Dataset records:
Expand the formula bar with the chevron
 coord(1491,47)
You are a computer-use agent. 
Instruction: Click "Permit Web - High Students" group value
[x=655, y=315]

Written exercise —
Copy each of the records above word for word, line by line.

Result below —
Expand the formula bar with the chevron
 coord(1491,47)
You are a computer-use agent. 
Instruction: Click "Permit Web - High Students" group value
[x=655, y=315]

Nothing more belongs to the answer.